Kansas turned to the nonprofit group Teach For America earlier this year and cut a deal: Find a dozen teachers willing to work in the state in areas where we’re having recruitment problems, including western Kansas, and we’ll pay you $500,000-plus.
In the end, reports Nomin Ujiyediin, the group routed just three teachers, all to Kansas City, Kansas.
Lawmakers are not happy.
Still, the state will pay Teach For America $270,000. That’s $36,000 per teacher hired (the money is all for recruiting and training, not salaries and benefits) for five teachers. It turns out two other teachers who went through the organization started at the district last year, before it was hired by Kansas, but their positions count toward the Teach For America contract.
The state’s cost also includes $80,000 to pay the salary and benefits of a recruiter and $10,000 for a day of professional development — mostly for teachers working in Missouri.
The certification of final election results in Johnson and Ellis counties has settled the last three nail-biter races for the Kansas House.
In Northeast Johnson County, Democrat Rui Xu beat incumbent Republican Melissa Rooker, a moderate, by just over a hundred votes. In south Overland Park, Democrat David Benson beat conservative Republican Abraham Rafie by less than a hundred votes.
In a district around Hays, incumbent Democrat Eber Phelps lost his seat to conservative Republican Barbara Wasinger.
Those last three races reflected a trend across the House elections this year, where moderates tended to lose ground to both Democrats and more conservative Republicans.
The U.S. Senate has confirmed a Kansas banker to the Board of Governors of the Federal Reserve System. Michelle “Miki” Bowman was confirmed Thursday on a bipartisan vote in the U.S. Senate.
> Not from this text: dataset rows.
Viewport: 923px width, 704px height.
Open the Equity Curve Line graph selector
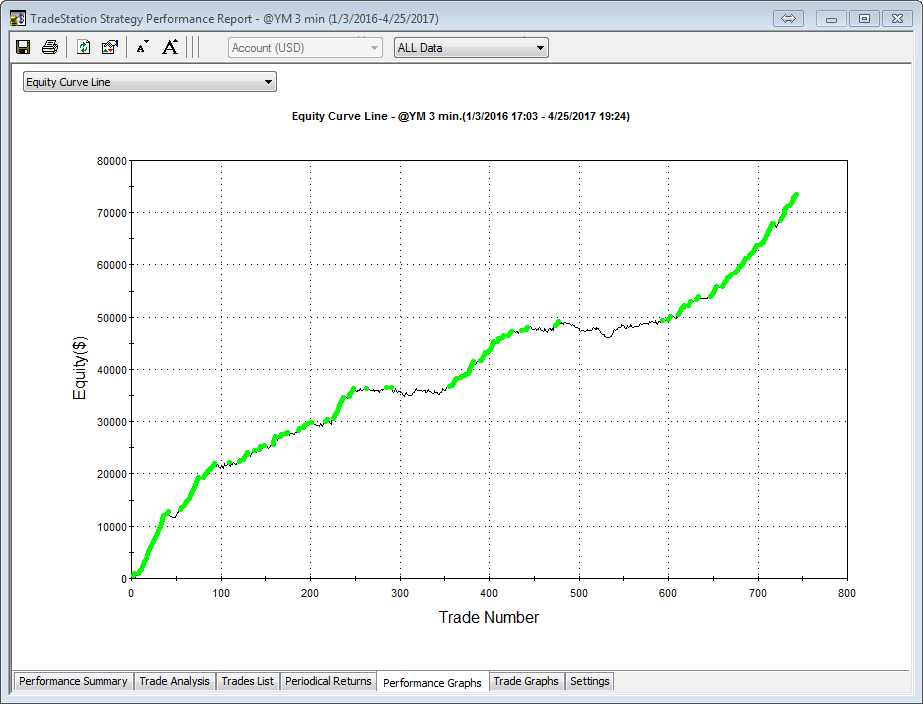tap(149, 82)
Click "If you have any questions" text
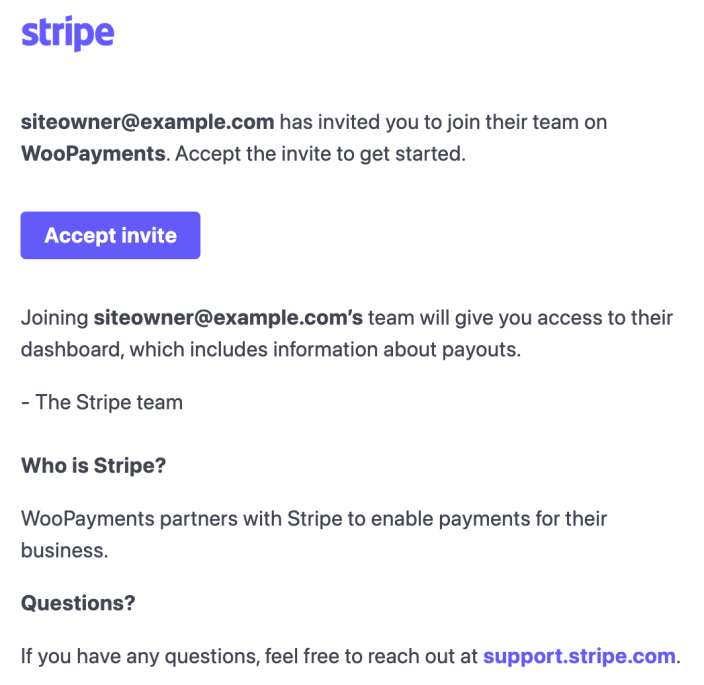Viewport: 704px width, 685px height. pos(140,656)
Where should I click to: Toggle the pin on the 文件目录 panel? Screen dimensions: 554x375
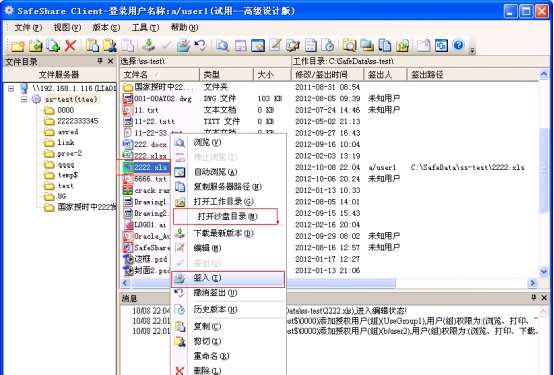[100, 61]
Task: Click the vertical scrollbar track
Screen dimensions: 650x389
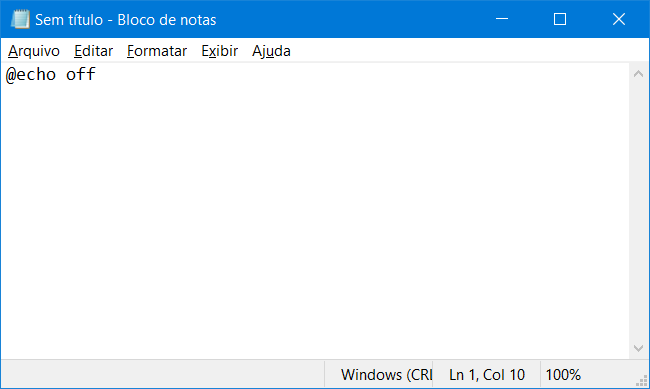Action: [638, 211]
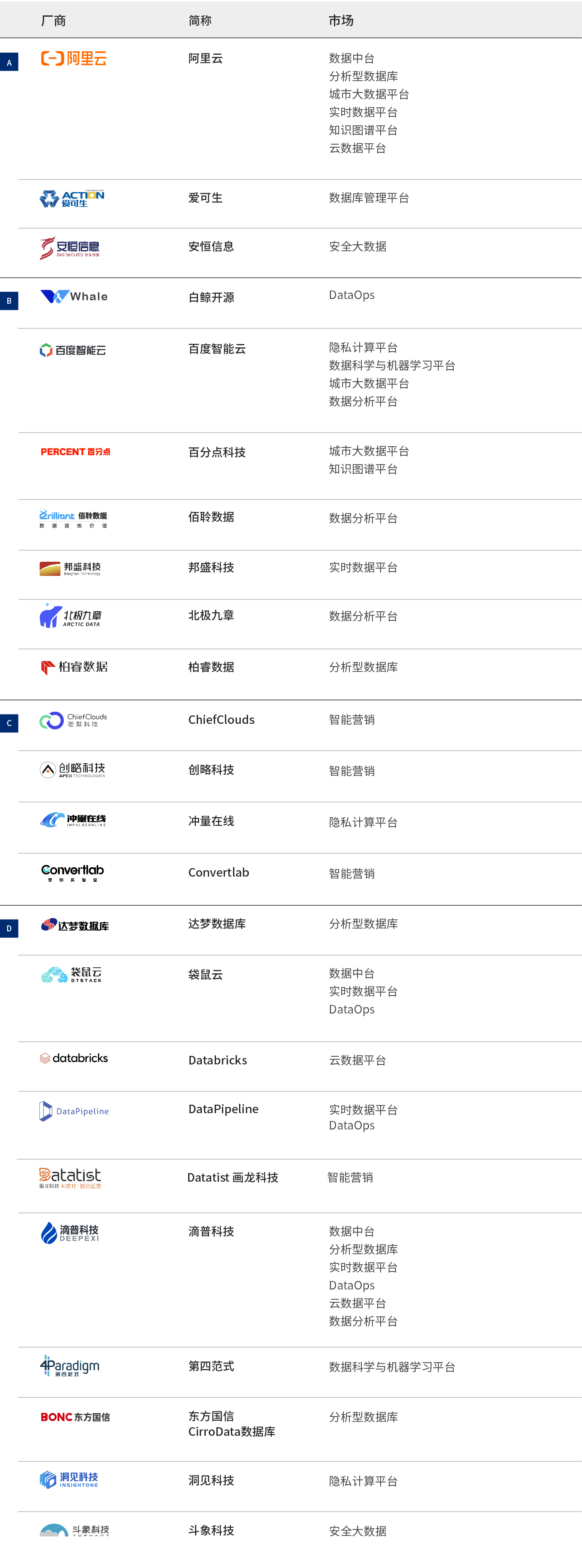This screenshot has height=1568, width=582.
Task: Click the 北极九章 Arctic Data bear logo
Action: click(x=71, y=616)
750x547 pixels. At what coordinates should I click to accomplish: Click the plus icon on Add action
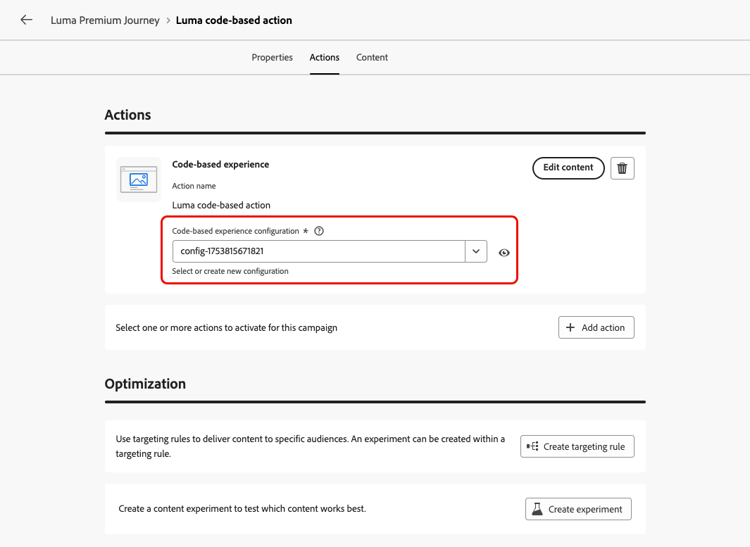pos(571,327)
Her nomination was ushered through by Kansas Republican Jerry Moran.
J. Schafer of Kansas Public Radio reports Bowman has served as Kansas Banking Commissioner and worked for Farmers and Drovers Bank in Council Grove. She'll serve on the Federal Reserve Board for the remainder of a term that expires in 2020.
Conflicting flight paths
The projected cost of a new Kansas City airport has already more than doubled to roughly $1.6 billion. That bill will ultimately be passed along to air travelers through fares. Now smaller airlines wanting to run flights from the new terminal worry it will price them out of the market.
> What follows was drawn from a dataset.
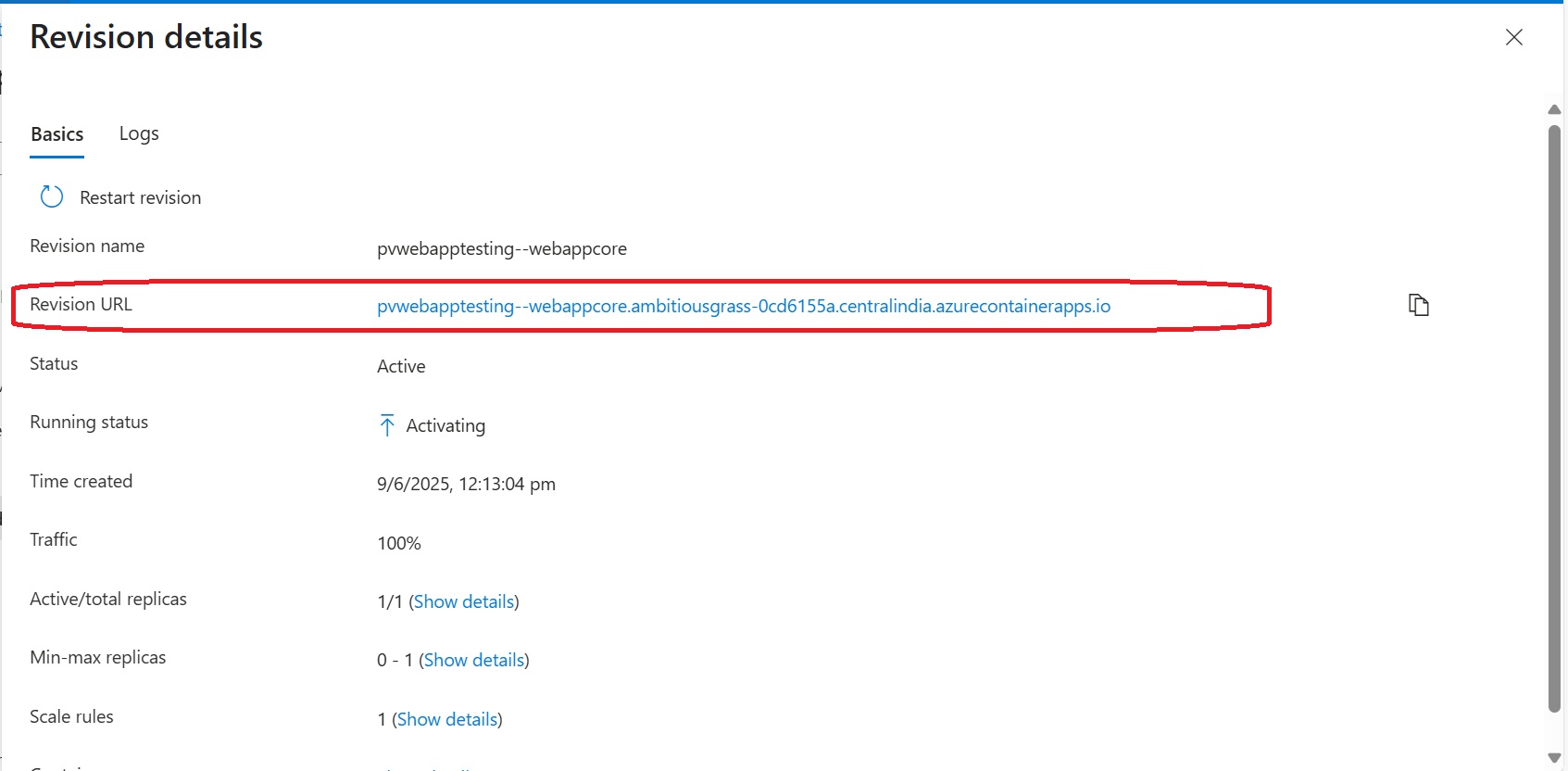Screen dimensions: 1568x771
Task: Switch to the Logs tab
Action: coord(139,134)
Lisa Rodriguez of KCUR reports that airport officials said in early November that adding more gates to the design was pushing up the cost.
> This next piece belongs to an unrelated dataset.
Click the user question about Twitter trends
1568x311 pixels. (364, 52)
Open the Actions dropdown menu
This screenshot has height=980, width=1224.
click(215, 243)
In turn, Spirit and Allegiant airlines complained that could force smaller airlines to push up prices and elbow them out of the market.
Kansas City Mayor Sly James, who was at the center of a rocky start for the terminal re-make, now is vowing to get more involved again.
Follow-through is everything
The independent news outfit ProPublica has crunched data on how police handle rape cases in different cities.
The numbers suggest that a rape reported in Wichita is significantly less likely to lead to an arrest than in most other cities in the country (at least those for which the organization could compile statistics).
Here’s ProPublica’s analysis:
Of 347 rape cases opened in 2016, the department cleared 240 cases, or 69 percent.
23 of those cleared cases, or 7 percent, led to an arrest. The remaining 217 cases, 63%, were cleared by exceptional means.
ProPublica’s analysis finds that the “exceptional means” is a way for police departments to close a case without pursuing justice through criminal charges.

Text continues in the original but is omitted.